* Exercise
Give the lines of the items below again, switching each "GUI agent" to "screen agent" and leaving everything else unchanged.

Source data:
[start]

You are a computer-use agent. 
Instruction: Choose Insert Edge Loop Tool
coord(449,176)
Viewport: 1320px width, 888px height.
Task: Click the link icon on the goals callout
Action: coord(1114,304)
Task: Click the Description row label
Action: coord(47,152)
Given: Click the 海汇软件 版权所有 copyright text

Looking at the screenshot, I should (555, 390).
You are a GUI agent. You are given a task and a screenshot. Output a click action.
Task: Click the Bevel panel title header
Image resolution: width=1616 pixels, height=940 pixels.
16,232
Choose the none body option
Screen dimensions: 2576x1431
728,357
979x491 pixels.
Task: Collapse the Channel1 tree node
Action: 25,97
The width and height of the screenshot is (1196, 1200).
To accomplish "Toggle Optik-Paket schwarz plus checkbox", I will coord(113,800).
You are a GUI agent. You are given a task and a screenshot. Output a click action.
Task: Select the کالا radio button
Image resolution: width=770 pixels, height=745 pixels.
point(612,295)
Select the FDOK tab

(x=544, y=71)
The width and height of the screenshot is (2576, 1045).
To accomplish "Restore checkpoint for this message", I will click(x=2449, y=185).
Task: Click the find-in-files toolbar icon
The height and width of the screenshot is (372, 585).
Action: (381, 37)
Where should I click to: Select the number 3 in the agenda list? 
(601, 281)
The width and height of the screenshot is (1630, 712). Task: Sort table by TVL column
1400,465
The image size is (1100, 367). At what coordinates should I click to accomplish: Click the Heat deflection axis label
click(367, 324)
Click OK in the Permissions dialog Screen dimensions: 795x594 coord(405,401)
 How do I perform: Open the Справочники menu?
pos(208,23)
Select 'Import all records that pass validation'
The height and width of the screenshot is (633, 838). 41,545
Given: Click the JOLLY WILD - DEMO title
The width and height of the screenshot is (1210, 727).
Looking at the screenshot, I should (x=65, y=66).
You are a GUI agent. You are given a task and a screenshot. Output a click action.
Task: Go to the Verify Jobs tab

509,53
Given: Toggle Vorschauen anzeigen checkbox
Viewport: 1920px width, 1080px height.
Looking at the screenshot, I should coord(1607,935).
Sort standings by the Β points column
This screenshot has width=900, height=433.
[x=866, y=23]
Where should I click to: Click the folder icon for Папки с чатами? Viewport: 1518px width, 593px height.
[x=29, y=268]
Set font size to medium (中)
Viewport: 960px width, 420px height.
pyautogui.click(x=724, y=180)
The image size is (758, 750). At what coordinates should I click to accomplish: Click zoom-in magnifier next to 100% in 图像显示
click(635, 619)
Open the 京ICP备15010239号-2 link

[end]

* Full solution
You are a computer-use agent. 
Instruction: Choose Insert Edge Loop Tool
coord(449,176)
Viewport: 1320px width, 888px height.
Task: Click the link icon on the goals callout
Action: coord(1114,304)
Task: Click the Description row label
Action: coord(47,152)
Given: Click the 海汇软件 版权所有 copyright text

Looking at the screenshot, I should (555, 390).
You are a screen agent. You are given a task and a screenshot. Output a click action.
Task: Click the Bevel panel title header
Image resolution: width=1616 pixels, height=940 pixels.
16,232
Choose the none body option
Screen dimensions: 2576x1431
728,357
979x491 pixels.
Task: Collapse the Channel1 tree node
Action: 25,97
The width and height of the screenshot is (1196, 1200).
To accomplish "Toggle Optik-Paket schwarz plus checkbox", I will coord(113,800).
You are a screen agent. You are given a task and a screenshot. Output a click action.
Task: Select the کالا radio button
Image resolution: width=770 pixels, height=745 pixels.
point(612,295)
Select the FDOK tab

(x=544, y=71)
The width and height of the screenshot is (2576, 1045).
To accomplish "Restore checkpoint for this message", I will click(x=2449, y=185).
Task: Click the find-in-files toolbar icon
The height and width of the screenshot is (372, 585).
Action: (381, 37)
Where should I click to: Select the number 3 in the agenda list? 
(601, 281)
The width and height of the screenshot is (1630, 712). Task: Sort table by TVL column
1400,465
The image size is (1100, 367). At what coordinates should I click to accomplish: Click the Heat deflection axis label
click(367, 324)
Click OK in the Permissions dialog Screen dimensions: 795x594 coord(405,401)
 How do I perform: Open the Справочники menu?
pos(208,23)
Select 'Import all records that pass validation'
The height and width of the screenshot is (633, 838). 41,545
Given: Click the JOLLY WILD - DEMO title
The width and height of the screenshot is (1210, 727).
Looking at the screenshot, I should (x=65, y=66).
You are a screen agent. You are given a task and a screenshot. Output a click action.
Task: Go to the Verify Jobs tab

509,53
Given: Toggle Vorschauen anzeigen checkbox
Viewport: 1920px width, 1080px height.
Looking at the screenshot, I should coord(1607,935).
Sort standings by the Β points column
This screenshot has width=900, height=433.
[x=866, y=23]
Where should I click to: Click the folder icon for Папки с чатами? Viewport: 1518px width, 593px height.
[x=29, y=268]
Set font size to medium (中)
Viewport: 960px width, 420px height.
pyautogui.click(x=724, y=180)
The image size is (758, 750). At what coordinates should I click to accomplish: Click zoom-in magnifier next to 100% in 图像显示
click(635, 619)
Open the 京ICP备15010239号-2 link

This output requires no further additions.